Publié le par Gwladys Jativa

Réplique emblématique.

« Après une longue tirade de Sherlock Holmes, Watson époustouflé répond :

  • Extraordinaire… !
  • Vraiment ?
  • Oui, c’est tout à fait extraordinaire !
  • Ah… Ce n’est pas ce qu’on me dit d’habitude…
  • Ah bon ? Qu’est-ce qu’on vous dit d’habitude ?
  • Va te faire foutre. »

En résumé.

Qui ne connait pas Sherlock Holmes ? Personnage de fiction mythique créé par Sir Arthur Conan Doyle, il est l’archétype du détective.
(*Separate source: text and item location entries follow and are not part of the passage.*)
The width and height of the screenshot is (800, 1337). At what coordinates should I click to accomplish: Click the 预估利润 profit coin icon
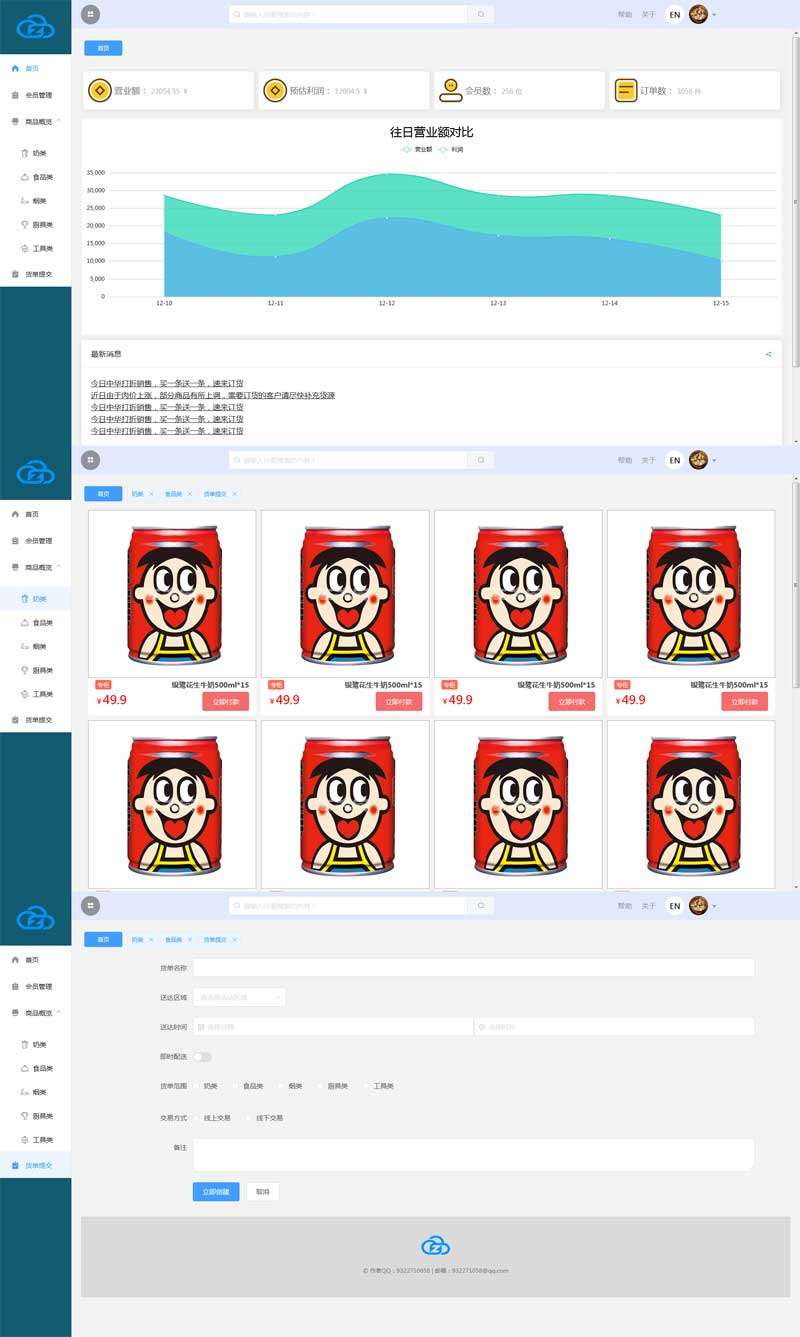coord(274,90)
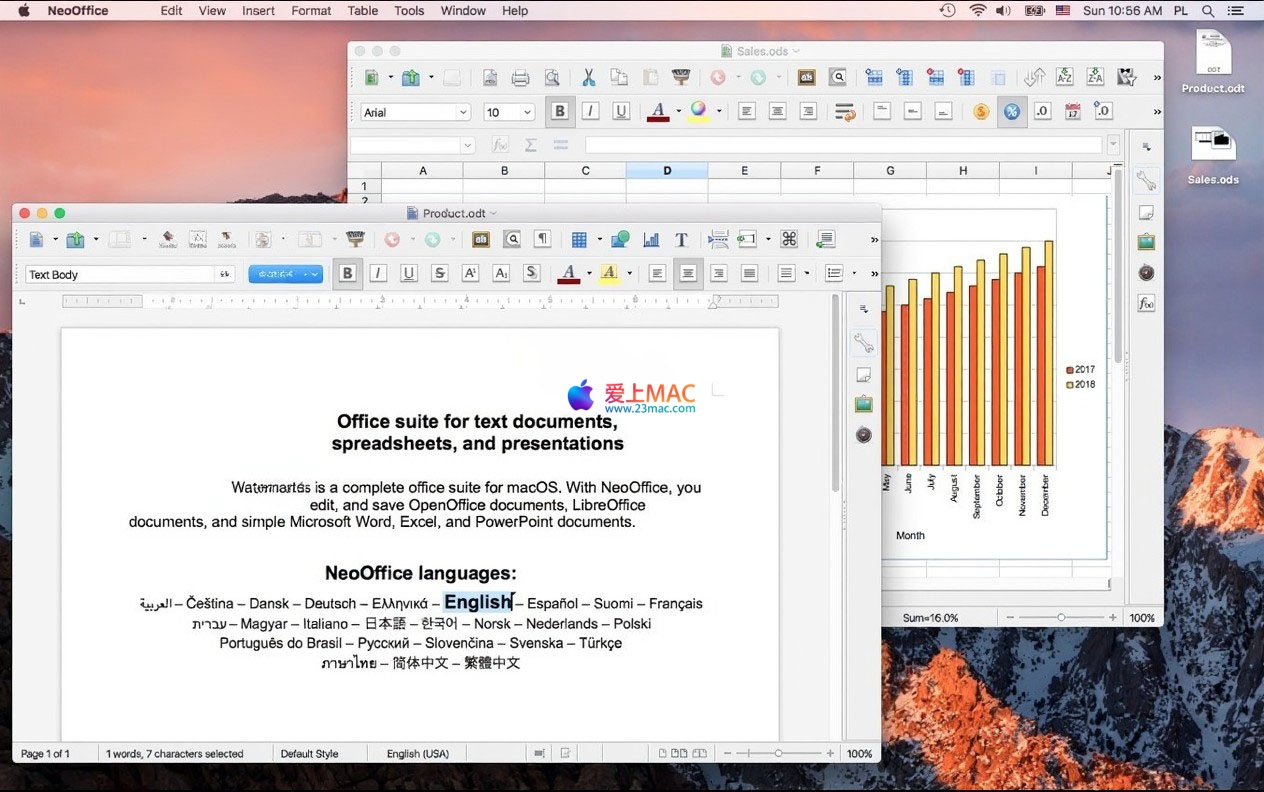Click Default Style in Writer status bar

coord(309,754)
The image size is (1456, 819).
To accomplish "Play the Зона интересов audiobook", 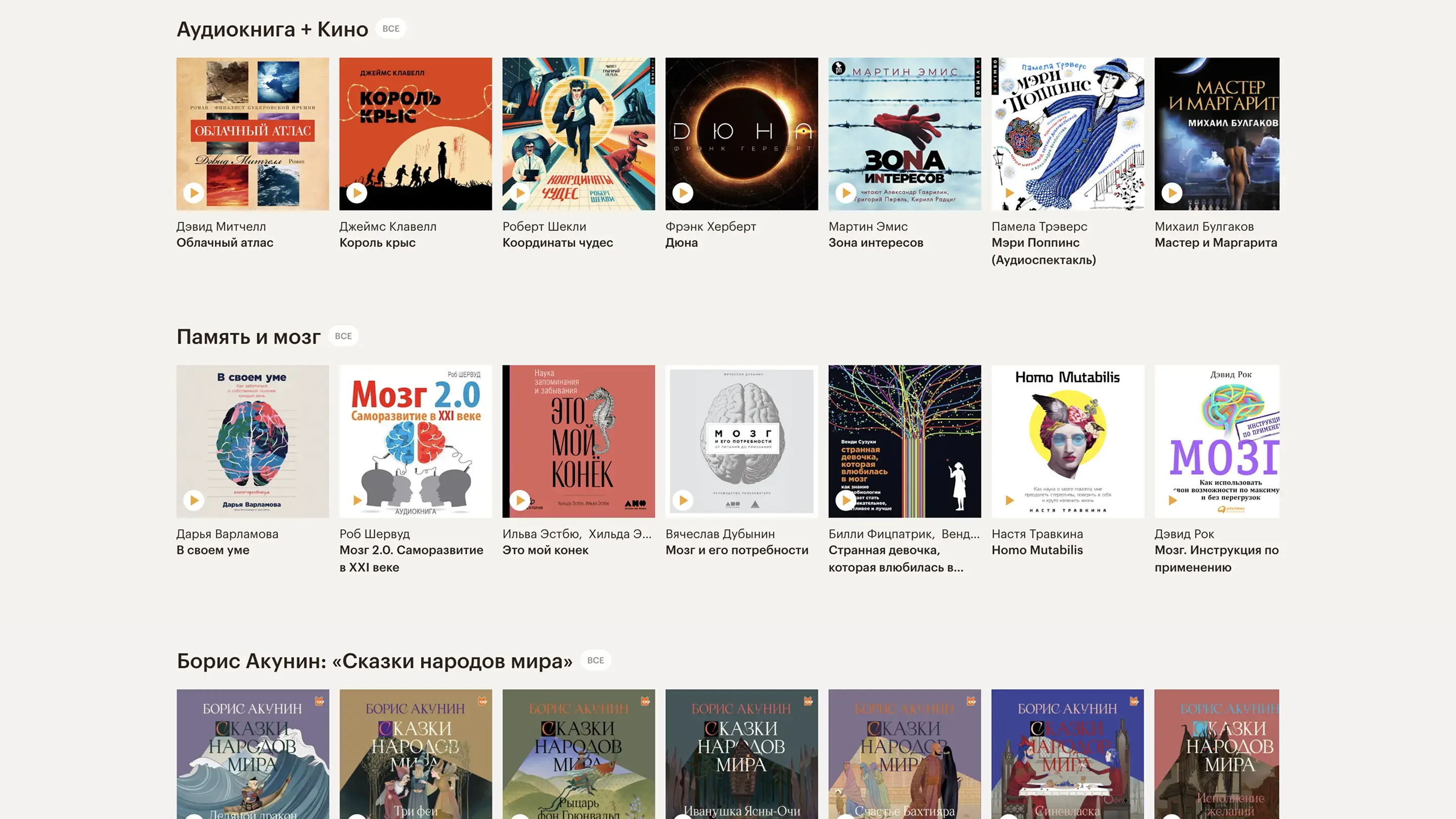I will point(846,193).
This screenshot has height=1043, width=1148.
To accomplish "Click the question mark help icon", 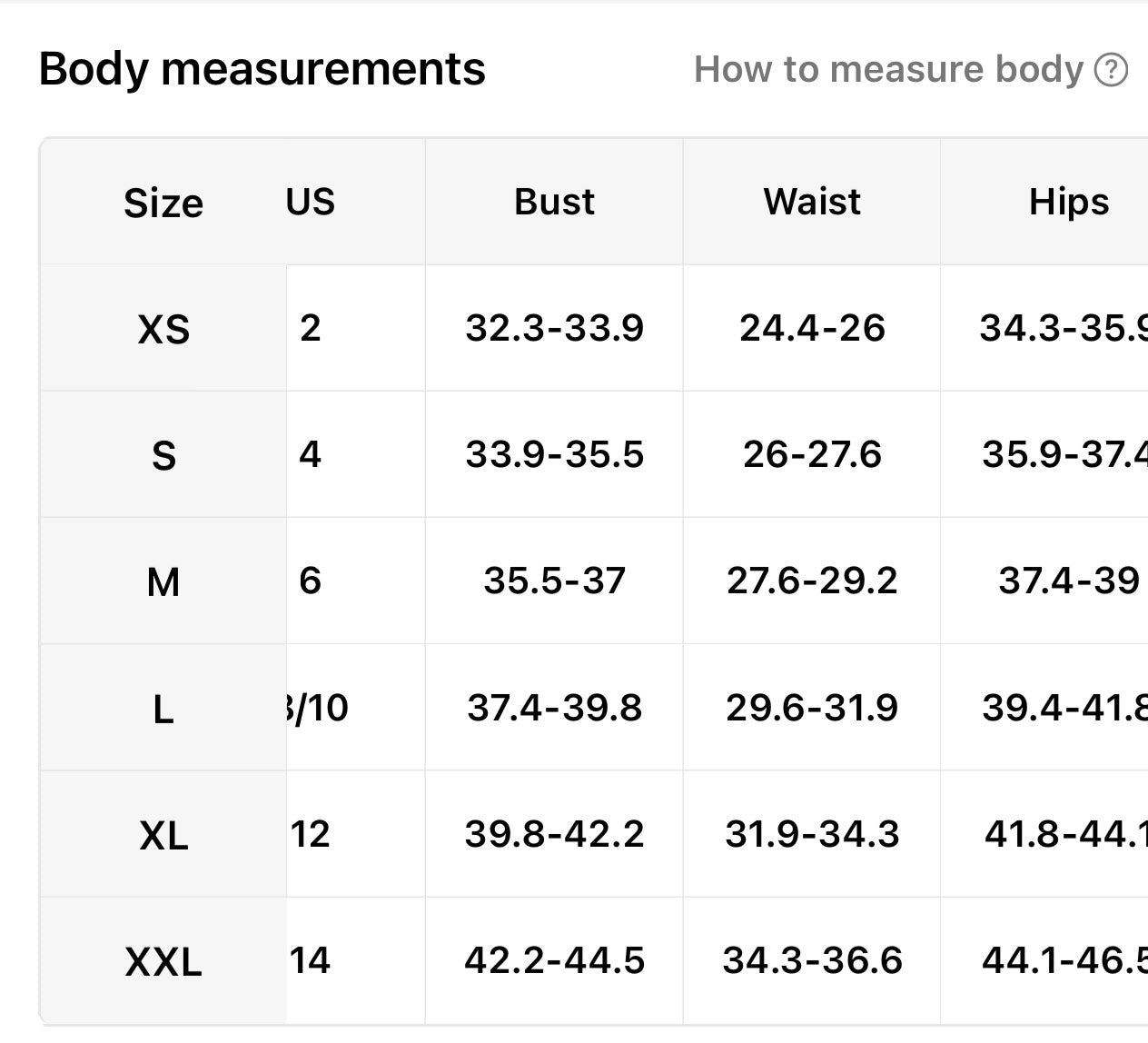I will click(1111, 69).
Il y a eu de multiples séries et films sur ce personnage. La série la plus ancienne dont je me souvienne s’intitulait déjà « Sherlock Holmes » et le personnage principal était incarné par Jérémy Brett. J’adorais son nez un peu crochu, son regard d’aigle et son jeu d’acteur qui ont fait de lui un Sherlock Holmes très convaincant.

Il y a, plus récemment, la série « Elementary » qui reprend l’œuvre de Conan Doyle avec quelques changements majeurs : elle se passe au XXème siècle, John Watson devient Joan Watson et est une femme, etc.

Il existe également une série d’animation télévisée de Sherlock Holmes du célèbre réalisateur japonais : Hayao Miyazaki. Ou Sherlock est un renard très très rusé (comme il se doit) !

En 2009 sortait le film « Sherlock Holmes » avec Robert Downey Jr (alias Iron Man) dans le rôle-titre, et Jude Law incarnant Watson.

En 2011, sort le deuxième opus : « Sherlock Holmes : jeu d’ombres » avec les mêmes acteurs, on ne change pas une équipe qui gagne...

Dans « Sherlock », cette mini-série Anglaise que je vous présente aujourd’hui, il y a également quelques adaptions non négligeables de l’univers de Conan Doyle. La principale étant que la série se déroule au XXIème siècle.

Sherlock est toujours aussi inadapté au monde et aux relations sociales. Toutefois, il maitrise plus que bien les outils technologiques ! Comme tout ce qu’il fait d’ailleurs…  

 

Les personnages principaux.

Sherlock Holmes

(Benedict

Cumberbatch)

Sociopathe. Dépendant à divers substances. Et supérieurement intelligent. Il observe de manière aigüe tout ce qui l’entoure et en tire des conclusions. Parfois il émet quelques suppositions, mais c’est somme toute assez rare. Tout son génie tient dans le fait qu’il observe autant ce qui relève de la vue, mais aussi ce qu’il entend tout autant que ce qu’il n’entend pas (un silence en dit parfois plus long que toute une tirade…), ce qu’il sent, et parfois même ce qu’il goute…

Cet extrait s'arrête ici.